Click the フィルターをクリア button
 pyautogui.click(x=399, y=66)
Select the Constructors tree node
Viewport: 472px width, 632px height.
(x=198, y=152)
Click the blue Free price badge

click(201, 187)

==========

Exercise details ▸ With nothing added or dropped, retype the listing above.

Task solution ▸
Click the フィルターをクリア button
 pyautogui.click(x=399, y=66)
Select the Constructors tree node
Viewport: 472px width, 632px height.
(x=198, y=152)
Click the blue Free price badge

click(201, 187)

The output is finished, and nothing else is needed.